** START Materials provided **

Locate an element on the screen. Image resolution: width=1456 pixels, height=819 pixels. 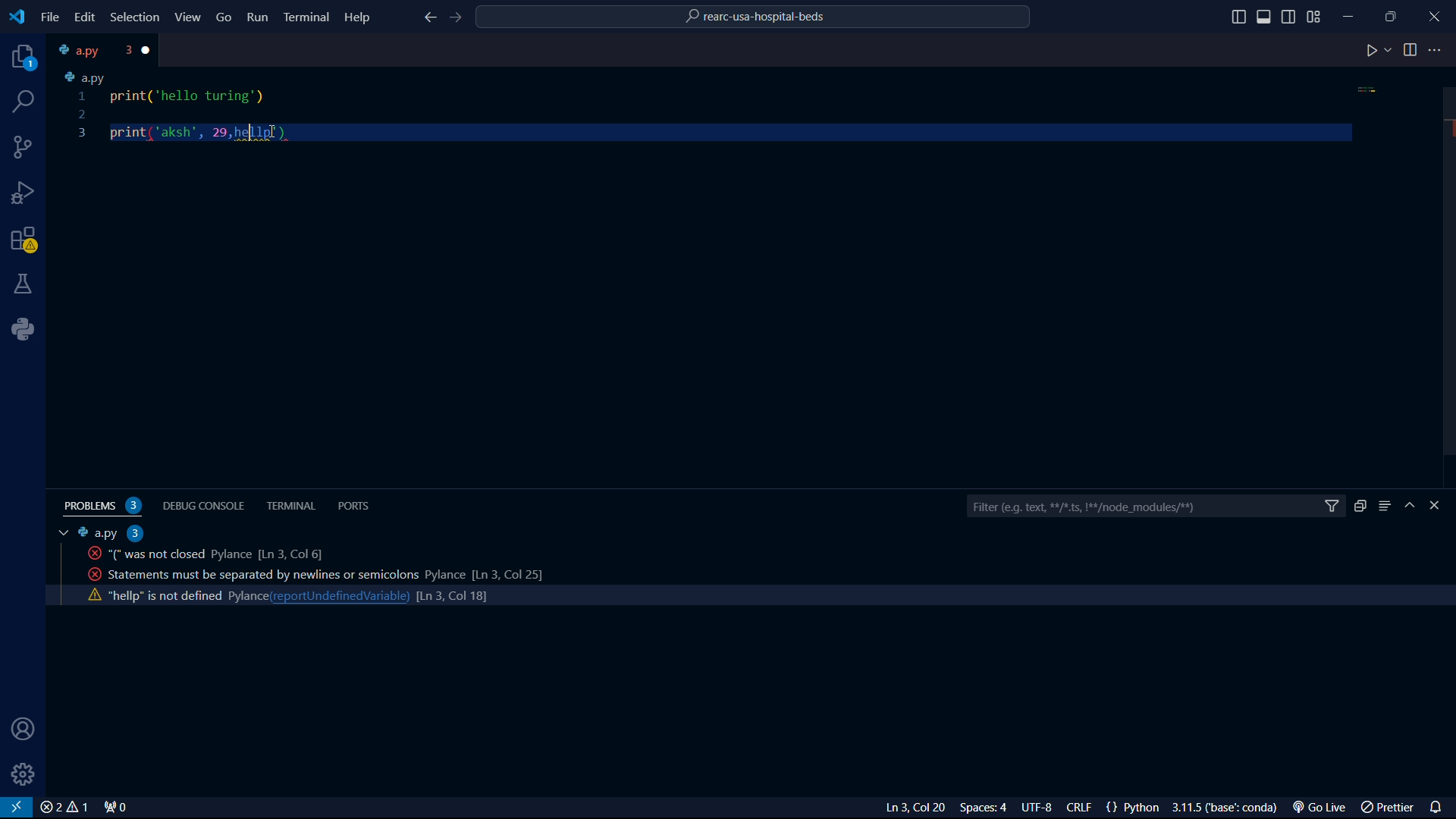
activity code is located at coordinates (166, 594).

** END Materials provided **
** START Materials provided **

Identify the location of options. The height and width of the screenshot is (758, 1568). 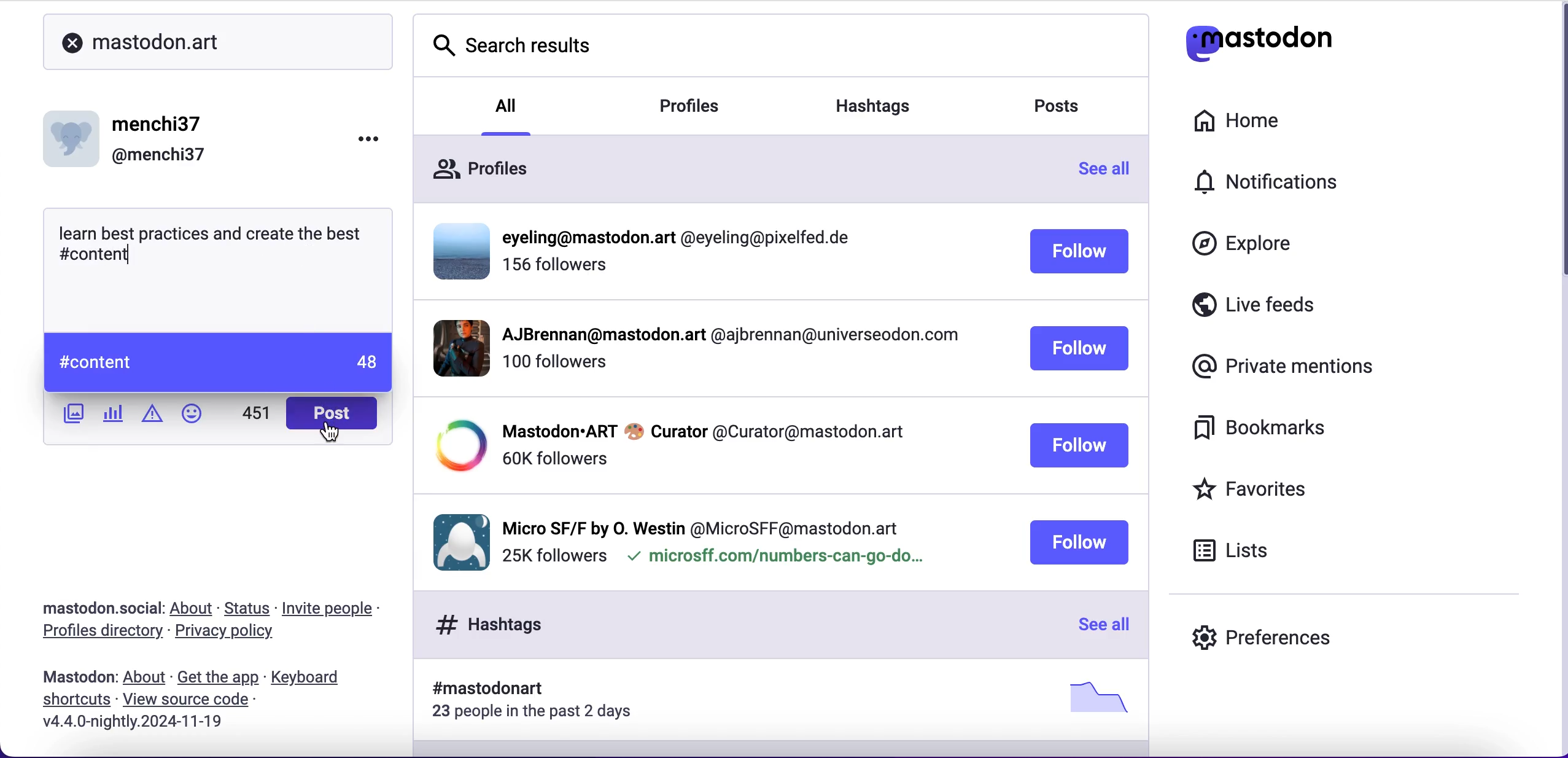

** END Materials provided **
** START Materials provided **

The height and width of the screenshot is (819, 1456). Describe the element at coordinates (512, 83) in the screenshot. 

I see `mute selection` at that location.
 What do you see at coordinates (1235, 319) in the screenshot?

** END Materials provided **

> **What is being asked**
Render the part of the items that opens with the line containing "The height and width of the screenshot is (819, 1456)." and closes with the line containing "What do you" as a numbered list, skipping blank lines.

> **Exercise response**
1. The height and width of the screenshot is (819, 1456). Describe the element at coordinates (512, 83) in the screenshot. 
2. I see `mute selection` at that location.
3.  What do you see at coordinates (1235, 319) in the screenshot?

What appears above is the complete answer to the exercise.